Forschungsinteresse

Ein Ziel informatikdidaktischer Forschung ist zu ergründen, wie Lernende neue Herausforderungen bewältigen, miteinander interagieren und Werkzeuge zielführend einsetzen. In einem pädagogischen Escape Room können das Verhalten und die Problemlösungsstrategien von Probanden in einer natürlichen Umgebung beobachtet werden. Im Gegensatz zu traditionellen Laborumgebungen erleben die Lernenden ein immersives Setting, das einen authentischen Datenerfassungsprozess erlaubt.

Erhebung von Forschungsdaten im Projekt «CS Eduscape»

Ähnlich wie in anderen Escape Rooms ([2,3]) werden die Teams während des Spiels beobachtet, vor und nach dem Spiel mit Fragebögen befragt und in Nachbesprechungen mit ihnen diskutiert. Zudem werden Audio- und Videodateien für detaillierte Analysen gespeichert. In früheren Durchführungen fiel auf, dass die gesammelten Daten oft unvollständig waren. Um dieses Problem zu beheben, werden Interaktionen der Probanden mit den Rätseln – wenn möglich – automatisiert erfasst.

Rätsel ohne automatisierte Datenerfassung

Es gibt Rätsel, in denen eine automatisierte Datenerfassung derzeit noch nicht möglich ist. Beispielsweise müssen die Probanden eine Nachricht mithilfe von Morsecode decodieren. Dieses Rätsel zeigt uns, wie sie das Problem identifizieren, Rollen verteilen und Hinweise verwenden. Da sie jedoch nicht mit einem Gerät interagieren, ist die automatisierte Datenerfassung nicht trivial und wir sind auf Video- und Audiodateien sowie manuelle Notizen angewiesen.

Morse
Morsecode, Foto: Mareen Grillenberger, PHSZ

Rätsel mit partiell-automatisierter Datenerfassung

In einem Sortierrätsel werden Blechdosen nach Gewicht sortiert. Hier wird gespeichert, wann welche Dosen ins Regal gestellt werden, jedoch nicht, welcher Algorithmus verwendet wird. Durch Video- und Audioaufnahmen können wir die Sortierstrategien rekonstruieren. Die Logdaten unterstützen die Analyse, indem sie Zwischenergebnisse und Herausforderungen aufzeigen.

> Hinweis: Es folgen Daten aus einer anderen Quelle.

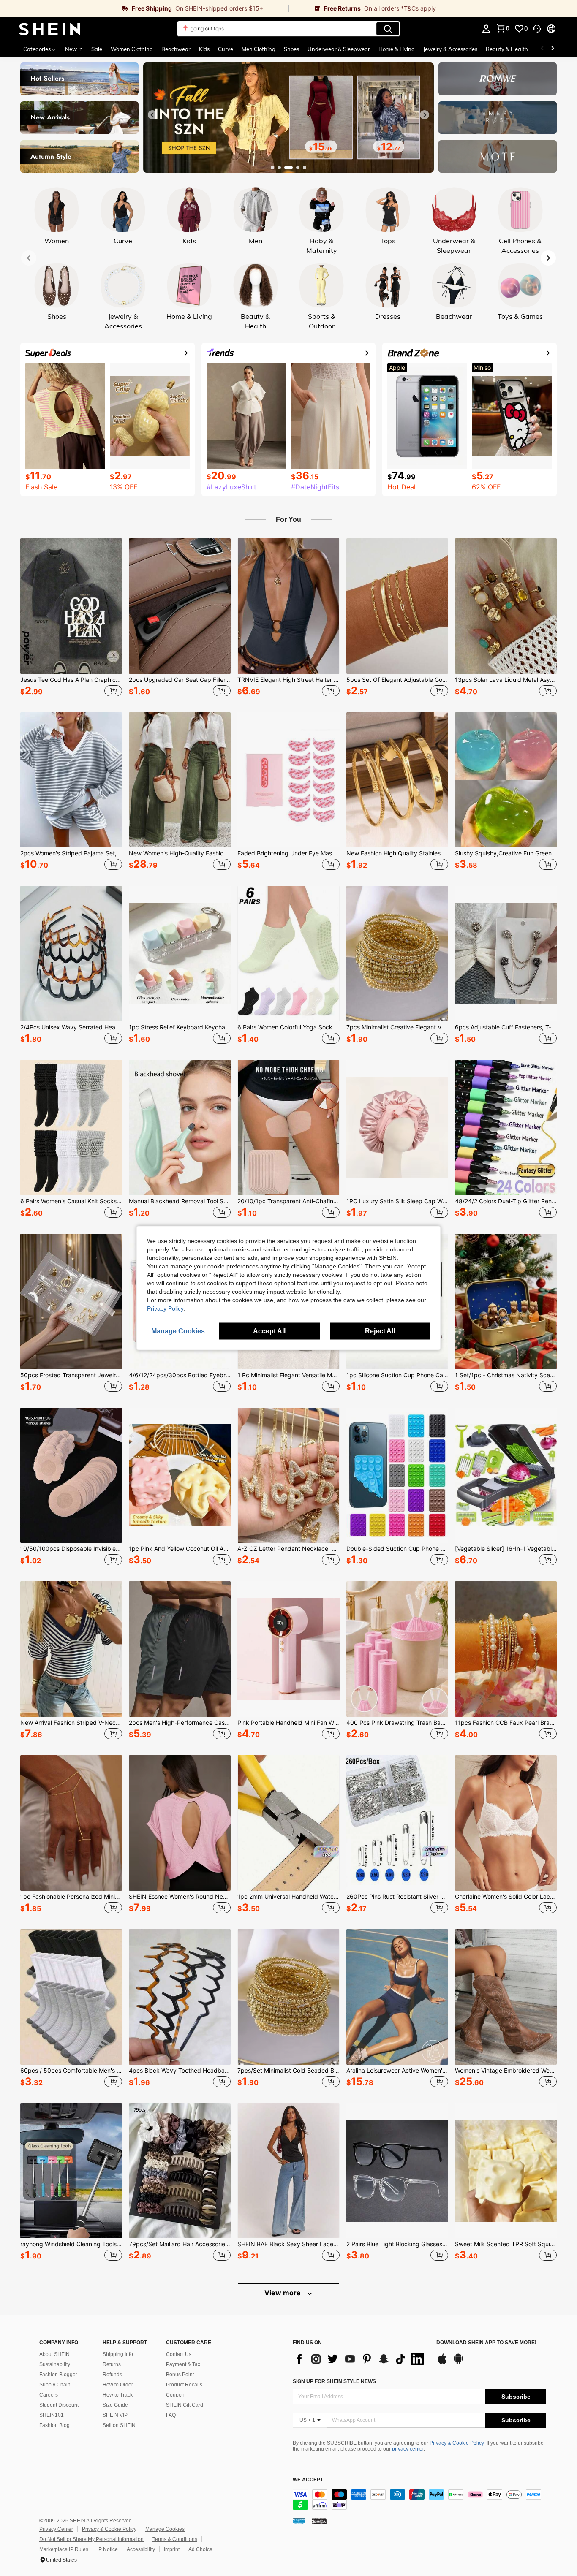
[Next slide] (424, 115)
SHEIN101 (51, 2415)
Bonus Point (180, 2375)
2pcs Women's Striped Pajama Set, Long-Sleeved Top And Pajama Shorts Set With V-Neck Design (71, 853)
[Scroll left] (542, 49)
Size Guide (115, 2405)
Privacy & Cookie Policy (457, 2443)
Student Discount (59, 2405)
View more (283, 2292)
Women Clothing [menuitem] (132, 49)
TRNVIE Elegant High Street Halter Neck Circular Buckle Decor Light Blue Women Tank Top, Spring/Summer (288, 679)
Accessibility (141, 2549)
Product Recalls (184, 2385)
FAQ (171, 2415)
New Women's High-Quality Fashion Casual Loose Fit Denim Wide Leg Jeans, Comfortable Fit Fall (180, 853)
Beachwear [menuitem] (176, 49)
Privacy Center (56, 2529)
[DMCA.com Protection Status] (319, 2521)
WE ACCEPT (308, 2480)
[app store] (442, 2363)
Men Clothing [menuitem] (258, 49)
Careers (48, 2395)
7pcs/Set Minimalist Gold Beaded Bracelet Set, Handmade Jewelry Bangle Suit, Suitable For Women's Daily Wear (288, 2070)
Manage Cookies (165, 2529)
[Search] (387, 28)
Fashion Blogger (58, 2375)
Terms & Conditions (174, 2539)
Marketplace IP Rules (63, 2549)
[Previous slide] (152, 115)
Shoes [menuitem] (291, 49)
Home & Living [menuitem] (396, 49)
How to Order (118, 2385)
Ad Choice (200, 2549)
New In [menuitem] (74, 49)
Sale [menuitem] (96, 49)
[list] (360, 2359)
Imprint (172, 2549)
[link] (144, 8)
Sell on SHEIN (119, 2425)
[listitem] (71, 618)
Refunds (112, 2375)
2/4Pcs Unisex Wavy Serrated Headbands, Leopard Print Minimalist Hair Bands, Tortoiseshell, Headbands (71, 1027)
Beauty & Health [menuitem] (507, 49)
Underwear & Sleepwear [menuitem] (339, 49)
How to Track (118, 2395)
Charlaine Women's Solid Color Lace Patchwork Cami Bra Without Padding (506, 1896)
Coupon (175, 2395)
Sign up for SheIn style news (334, 2381)
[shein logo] (49, 29)
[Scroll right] (552, 49)
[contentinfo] (419, 2499)
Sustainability (54, 2364)
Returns (112, 2364)
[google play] (458, 2363)
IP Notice (107, 2549)
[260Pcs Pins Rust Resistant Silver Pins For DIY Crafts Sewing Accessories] (397, 1823)
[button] (537, 29)
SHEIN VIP (115, 2415)
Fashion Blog (54, 2425)
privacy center (408, 2449)
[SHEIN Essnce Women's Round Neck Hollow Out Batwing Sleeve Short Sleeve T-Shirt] (180, 1823)
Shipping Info (118, 2354)
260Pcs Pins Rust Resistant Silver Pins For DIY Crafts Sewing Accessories (397, 1896)
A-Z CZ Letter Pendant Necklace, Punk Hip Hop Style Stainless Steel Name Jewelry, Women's (288, 1548)
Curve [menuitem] (225, 49)
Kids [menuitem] (204, 49)
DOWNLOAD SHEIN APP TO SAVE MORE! (486, 2342)
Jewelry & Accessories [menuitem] (450, 49)
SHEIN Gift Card (184, 2405)
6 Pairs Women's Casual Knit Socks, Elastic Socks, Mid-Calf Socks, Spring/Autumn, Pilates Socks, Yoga (71, 1201)
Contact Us (178, 2354)
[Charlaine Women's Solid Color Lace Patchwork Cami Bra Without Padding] (506, 1823)
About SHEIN (54, 2354)
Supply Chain (55, 2385)
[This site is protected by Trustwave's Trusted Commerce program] (299, 2521)
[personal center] (486, 29)
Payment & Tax (183, 2364)
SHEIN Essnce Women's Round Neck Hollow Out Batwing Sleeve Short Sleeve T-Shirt (180, 1896)
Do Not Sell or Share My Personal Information (91, 2539)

Sortierung, Foto: Johanna Unternährer, PHSZ

Rätsel mit vollständig automatisierter Datenerfassung

Ein Beispiel für vollständig automatisierte Datenerfassung ist ein Rätsel, bei dem die Spieler einen Roboterarm mit Blockcode programmieren. Jede Aktion wird im Logfile gespeichert, sodass wir analysieren können, wie die Schülerinnen und Schüler den Code erstellen, testen und anpassen. Auch ein Rätsel, in welchem ein Fluchtweg unter bestimmten Bedingungen geplant werden muss, wird vollständig automatisiert erfasst und ermöglicht so eine detaillierte Vorgehensanalyse.

Fluchtweg
Fluchtweg, Foto: Sylvia Schöberl, PHSZ

Erfahrungen und Ausblick

Unsere Erfahrungen zeigen, dass das Protokollieren der Benutzerinteraktionen mit den Rätseln ein wertvoller Ansatz ist. Die gespeicherten Daten ermöglichen es, Problemlösungsansätze zu analysieren und gemeinsame Strategien zu identifizieren. Die Kombination von Logfiles mit Video- und Audiodateien vereinfacht unsere Analysen erheblich. Bisher wurden Logdaten für mehrere Rätsel gesammelt. Die nächsten Schritte umfassen die Analyse der Daten und die Evaluation der Wirksamkeit des Software-Frameworks.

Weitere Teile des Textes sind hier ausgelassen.